Stored data entries

══════

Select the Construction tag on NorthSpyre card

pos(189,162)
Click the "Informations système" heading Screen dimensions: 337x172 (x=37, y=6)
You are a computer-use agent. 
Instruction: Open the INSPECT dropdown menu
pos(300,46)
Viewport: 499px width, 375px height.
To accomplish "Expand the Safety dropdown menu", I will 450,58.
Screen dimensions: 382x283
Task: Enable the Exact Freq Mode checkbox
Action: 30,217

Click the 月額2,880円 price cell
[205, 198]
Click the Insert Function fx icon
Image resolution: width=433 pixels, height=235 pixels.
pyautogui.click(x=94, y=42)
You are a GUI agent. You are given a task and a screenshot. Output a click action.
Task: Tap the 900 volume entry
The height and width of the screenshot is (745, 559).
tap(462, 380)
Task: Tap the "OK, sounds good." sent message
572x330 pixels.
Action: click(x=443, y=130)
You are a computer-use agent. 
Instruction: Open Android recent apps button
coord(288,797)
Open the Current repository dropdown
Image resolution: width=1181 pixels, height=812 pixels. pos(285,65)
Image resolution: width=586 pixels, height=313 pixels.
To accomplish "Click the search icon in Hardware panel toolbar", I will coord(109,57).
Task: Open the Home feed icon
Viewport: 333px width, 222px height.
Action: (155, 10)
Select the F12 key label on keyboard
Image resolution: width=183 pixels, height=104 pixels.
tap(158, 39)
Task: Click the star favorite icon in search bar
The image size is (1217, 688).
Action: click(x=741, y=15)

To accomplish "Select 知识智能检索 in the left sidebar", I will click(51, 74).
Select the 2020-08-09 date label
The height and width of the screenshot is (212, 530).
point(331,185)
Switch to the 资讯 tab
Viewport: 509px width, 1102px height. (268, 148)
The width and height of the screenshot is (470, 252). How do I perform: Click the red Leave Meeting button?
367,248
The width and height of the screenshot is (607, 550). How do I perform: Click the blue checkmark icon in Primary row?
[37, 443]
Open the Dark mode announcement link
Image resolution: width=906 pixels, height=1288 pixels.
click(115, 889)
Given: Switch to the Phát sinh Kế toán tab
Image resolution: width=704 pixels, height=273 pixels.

══════

▶ _Activity_
Copy out the records above without altering anything.

▶ _Output of the exercise_
Select the Construction tag on NorthSpyre card

pos(189,162)
Click the "Informations système" heading Screen dimensions: 337x172 (x=37, y=6)
You are a computer-use agent. 
Instruction: Open the INSPECT dropdown menu
pos(300,46)
Viewport: 499px width, 375px height.
To accomplish "Expand the Safety dropdown menu", I will 450,58.
Screen dimensions: 382x283
Task: Enable the Exact Freq Mode checkbox
Action: 30,217

Click the 月額2,880円 price cell
[205, 198]
Click the Insert Function fx icon
Image resolution: width=433 pixels, height=235 pixels.
pyautogui.click(x=94, y=42)
You are a GUI agent. You are given a task and a screenshot. Output a click action.
Task: Tap the 900 volume entry
The height and width of the screenshot is (745, 559).
tap(462, 380)
Task: Tap the "OK, sounds good." sent message
572x330 pixels.
Action: click(x=443, y=130)
You are a computer-use agent. 
Instruction: Open Android recent apps button
coord(288,797)
Open the Current repository dropdown
Image resolution: width=1181 pixels, height=812 pixels. pos(285,65)
Image resolution: width=586 pixels, height=313 pixels.
To accomplish "Click the search icon in Hardware panel toolbar", I will coord(109,57).
Task: Open the Home feed icon
Viewport: 333px width, 222px height.
Action: (155, 10)
Select the F12 key label on keyboard
Image resolution: width=183 pixels, height=104 pixels.
tap(158, 39)
Task: Click the star favorite icon in search bar
The image size is (1217, 688).
Action: click(x=741, y=15)

To accomplish "Select 知识智能检索 in the left sidebar", I will click(51, 74).
Select the 2020-08-09 date label
The height and width of the screenshot is (212, 530).
point(331,185)
Switch to the 资讯 tab
Viewport: 509px width, 1102px height. (268, 148)
The width and height of the screenshot is (470, 252). How do I perform: Click the red Leave Meeting button?
367,248
The width and height of the screenshot is (607, 550). How do I perform: Click the blue checkmark icon in Primary row?
[37, 443]
Open the Dark mode announcement link
Image resolution: width=906 pixels, height=1288 pixels.
click(115, 889)
Given: Switch to the Phát sinh Kế toán tab
Image resolution: width=704 pixels, height=273 pixels.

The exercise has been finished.